### WHAT NEEDS TO BE DONE
Transcribe each entry so that it matches the original exactly.

### THE DATA
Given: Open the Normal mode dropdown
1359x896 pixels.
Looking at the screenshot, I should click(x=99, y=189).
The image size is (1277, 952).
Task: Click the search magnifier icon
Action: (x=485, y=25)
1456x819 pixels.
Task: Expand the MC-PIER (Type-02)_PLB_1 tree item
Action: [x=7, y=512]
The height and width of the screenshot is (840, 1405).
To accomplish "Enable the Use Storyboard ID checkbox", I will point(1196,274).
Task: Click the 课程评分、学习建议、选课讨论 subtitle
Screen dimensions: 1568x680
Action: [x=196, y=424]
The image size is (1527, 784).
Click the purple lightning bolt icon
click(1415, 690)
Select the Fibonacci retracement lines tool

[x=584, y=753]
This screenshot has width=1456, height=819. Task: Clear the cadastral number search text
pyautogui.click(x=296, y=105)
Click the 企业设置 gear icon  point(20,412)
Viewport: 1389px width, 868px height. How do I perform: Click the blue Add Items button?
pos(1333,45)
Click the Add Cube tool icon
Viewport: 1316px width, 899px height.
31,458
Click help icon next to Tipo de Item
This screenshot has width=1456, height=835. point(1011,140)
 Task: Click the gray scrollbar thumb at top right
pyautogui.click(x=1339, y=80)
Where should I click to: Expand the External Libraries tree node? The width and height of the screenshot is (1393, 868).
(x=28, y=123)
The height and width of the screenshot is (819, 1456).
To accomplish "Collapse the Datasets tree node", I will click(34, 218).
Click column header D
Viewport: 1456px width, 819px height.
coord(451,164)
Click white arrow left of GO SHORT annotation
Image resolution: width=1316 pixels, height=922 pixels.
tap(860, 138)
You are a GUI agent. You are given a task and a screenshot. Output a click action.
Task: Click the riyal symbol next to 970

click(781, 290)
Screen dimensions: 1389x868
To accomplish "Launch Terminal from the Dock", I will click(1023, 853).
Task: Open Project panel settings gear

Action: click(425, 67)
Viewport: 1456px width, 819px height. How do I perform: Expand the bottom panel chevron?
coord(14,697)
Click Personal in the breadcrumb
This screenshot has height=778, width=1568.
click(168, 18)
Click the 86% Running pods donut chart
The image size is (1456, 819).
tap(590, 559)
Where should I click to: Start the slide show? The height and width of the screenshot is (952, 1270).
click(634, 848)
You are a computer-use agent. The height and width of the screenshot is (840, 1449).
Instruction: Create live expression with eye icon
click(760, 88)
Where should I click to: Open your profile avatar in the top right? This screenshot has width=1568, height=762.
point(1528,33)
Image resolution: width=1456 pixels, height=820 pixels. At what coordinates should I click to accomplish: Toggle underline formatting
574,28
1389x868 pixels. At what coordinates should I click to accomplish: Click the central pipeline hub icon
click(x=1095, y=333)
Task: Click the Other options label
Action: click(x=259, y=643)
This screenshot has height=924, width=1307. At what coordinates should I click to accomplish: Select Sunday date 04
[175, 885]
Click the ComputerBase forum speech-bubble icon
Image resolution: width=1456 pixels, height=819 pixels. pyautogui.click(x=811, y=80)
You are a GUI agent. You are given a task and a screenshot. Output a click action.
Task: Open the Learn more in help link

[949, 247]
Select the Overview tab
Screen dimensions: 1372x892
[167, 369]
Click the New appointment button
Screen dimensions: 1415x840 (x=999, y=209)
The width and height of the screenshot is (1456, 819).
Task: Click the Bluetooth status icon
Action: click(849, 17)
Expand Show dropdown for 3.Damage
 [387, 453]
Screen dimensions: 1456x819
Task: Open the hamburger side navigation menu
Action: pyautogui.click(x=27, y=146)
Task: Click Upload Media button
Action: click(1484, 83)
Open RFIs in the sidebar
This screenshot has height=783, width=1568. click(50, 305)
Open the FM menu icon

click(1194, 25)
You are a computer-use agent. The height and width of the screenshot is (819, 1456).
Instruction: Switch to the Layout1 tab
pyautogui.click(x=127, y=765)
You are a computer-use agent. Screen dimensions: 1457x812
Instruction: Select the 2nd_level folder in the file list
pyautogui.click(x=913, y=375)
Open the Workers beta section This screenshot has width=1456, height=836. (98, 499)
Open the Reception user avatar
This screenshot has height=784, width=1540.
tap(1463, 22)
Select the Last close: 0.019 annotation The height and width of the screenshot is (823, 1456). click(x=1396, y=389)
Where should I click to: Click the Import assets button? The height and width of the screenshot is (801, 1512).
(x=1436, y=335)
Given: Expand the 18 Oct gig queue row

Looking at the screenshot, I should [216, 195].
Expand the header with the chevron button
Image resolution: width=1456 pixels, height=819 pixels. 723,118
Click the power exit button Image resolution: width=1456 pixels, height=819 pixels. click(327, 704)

### ANSWER AREA
Given: Open the Normal mode dropdown
1359x896 pixels.
Looking at the screenshot, I should click(x=99, y=189).
The image size is (1277, 952).
Task: Click the search magnifier icon
Action: (x=485, y=25)
1456x819 pixels.
Task: Expand the MC-PIER (Type-02)_PLB_1 tree item
Action: [x=7, y=512]
The height and width of the screenshot is (840, 1405).
To accomplish "Enable the Use Storyboard ID checkbox", I will point(1196,274).
Task: Click the 课程评分、学习建议、选课讨论 subtitle
Screen dimensions: 1568x680
Action: [x=196, y=424]
The image size is (1527, 784).
Click the purple lightning bolt icon
click(1415, 690)
Select the Fibonacci retracement lines tool

[x=584, y=753]
This screenshot has width=1456, height=819. Task: Clear the cadastral number search text
pyautogui.click(x=296, y=105)
Click the 企业设置 gear icon  point(20,412)
Viewport: 1389px width, 868px height. How do I perform: Click the blue Add Items button?
pos(1333,45)
Click the Add Cube tool icon
Viewport: 1316px width, 899px height.
31,458
Click help icon next to Tipo de Item
This screenshot has width=1456, height=835. point(1011,140)
 Task: Click the gray scrollbar thumb at top right
pyautogui.click(x=1339, y=80)
Where should I click to: Expand the External Libraries tree node? The width and height of the screenshot is (1393, 868).
(x=28, y=123)
The height and width of the screenshot is (819, 1456).
To accomplish "Collapse the Datasets tree node", I will click(34, 218).
Click column header D
Viewport: 1456px width, 819px height.
coord(451,164)
Click white arrow left of GO SHORT annotation
Image resolution: width=1316 pixels, height=922 pixels.
tap(860, 138)
You are a GUI agent. You are given a task and a screenshot. Output a click action.
Task: Click the riyal symbol next to 970

click(781, 290)
Screen dimensions: 1389x868
To accomplish "Launch Terminal from the Dock", I will click(1023, 853).
Task: Open Project panel settings gear

Action: click(425, 67)
Viewport: 1456px width, 819px height. How do I perform: Expand the bottom panel chevron?
coord(14,697)
Click Personal in the breadcrumb
This screenshot has height=778, width=1568.
click(168, 18)
Click the 86% Running pods donut chart
The image size is (1456, 819).
tap(590, 559)
Where should I click to: Start the slide show? The height and width of the screenshot is (952, 1270).
click(634, 848)
You are a computer-use agent. The height and width of the screenshot is (840, 1449).
Instruction: Create live expression with eye icon
click(760, 88)
Where should I click to: Open your profile avatar in the top right? This screenshot has width=1568, height=762.
point(1528,33)
Image resolution: width=1456 pixels, height=820 pixels. At what coordinates should I click to accomplish: Toggle underline formatting
574,28
1389x868 pixels. At what coordinates should I click to accomplish: Click the central pipeline hub icon
click(x=1095, y=333)
Task: Click the Other options label
Action: click(x=259, y=643)
This screenshot has height=924, width=1307. At what coordinates should I click to accomplish: Select Sunday date 04
[175, 885]
Click the ComputerBase forum speech-bubble icon
Image resolution: width=1456 pixels, height=819 pixels. pyautogui.click(x=811, y=80)
You are a GUI agent. You are given a task and a screenshot. Output a click action.
Task: Open the Learn more in help link

[949, 247]
Select the Overview tab
Screen dimensions: 1372x892
[167, 369]
Click the New appointment button
Screen dimensions: 1415x840 (x=999, y=209)
The width and height of the screenshot is (1456, 819).
Task: Click the Bluetooth status icon
Action: click(849, 17)
Expand Show dropdown for 3.Damage
 [387, 453]
Screen dimensions: 1456x819
Task: Open the hamburger side navigation menu
Action: pyautogui.click(x=27, y=146)
Task: Click Upload Media button
Action: click(1484, 83)
Open RFIs in the sidebar
This screenshot has height=783, width=1568. click(50, 305)
Open the FM menu icon

click(1194, 25)
You are a computer-use agent. The height and width of the screenshot is (819, 1456).
Instruction: Switch to the Layout1 tab
pyautogui.click(x=127, y=765)
You are a computer-use agent. Screen dimensions: 1457x812
Instruction: Select the 2nd_level folder in the file list
pyautogui.click(x=913, y=375)
Open the Workers beta section This screenshot has width=1456, height=836. (98, 499)
Open the Reception user avatar
This screenshot has height=784, width=1540.
tap(1463, 22)
Select the Last close: 0.019 annotation The height and width of the screenshot is (823, 1456). click(x=1396, y=389)
Where should I click to: Click the Import assets button? The height and width of the screenshot is (801, 1512).
(x=1436, y=335)
Given: Expand the 18 Oct gig queue row

Looking at the screenshot, I should [216, 195].
Expand the header with the chevron button
Image resolution: width=1456 pixels, height=819 pixels. 723,118
Click the power exit button Image resolution: width=1456 pixels, height=819 pixels. click(327, 704)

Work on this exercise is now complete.